** Opening Records provided block **
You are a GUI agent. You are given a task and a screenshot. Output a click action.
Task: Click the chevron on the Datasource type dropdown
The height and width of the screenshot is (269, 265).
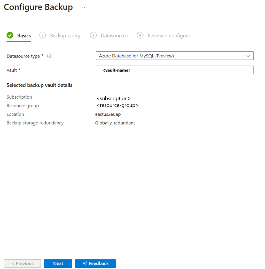click(x=248, y=56)
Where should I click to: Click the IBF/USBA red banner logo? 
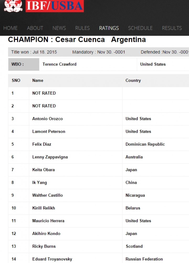(55, 6)
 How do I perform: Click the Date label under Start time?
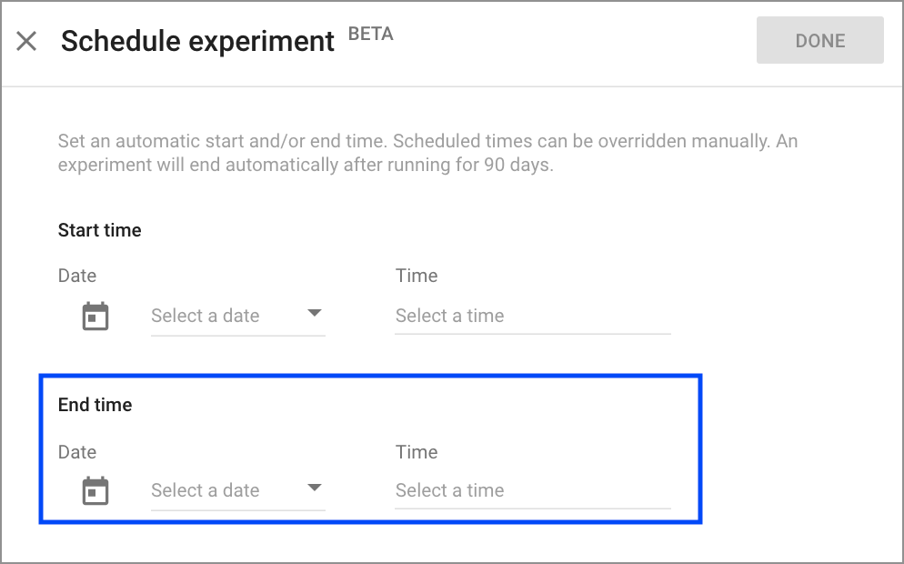pyautogui.click(x=77, y=276)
** Closing Records provided block **
Task goal
Without the pictures, repeat all the records word for word.

Solution to this exercise
You are a GUI agent. You are given a task and a screenshot. Output a click action.
Task: Click the chevron on the Datasource type dropdown
The height and width of the screenshot is (269, 265).
click(x=248, y=56)
Where should I click to: Click the IBF/USBA red banner logo? 
(55, 6)
 How do I perform: Click the Date label under Start time?
pyautogui.click(x=77, y=276)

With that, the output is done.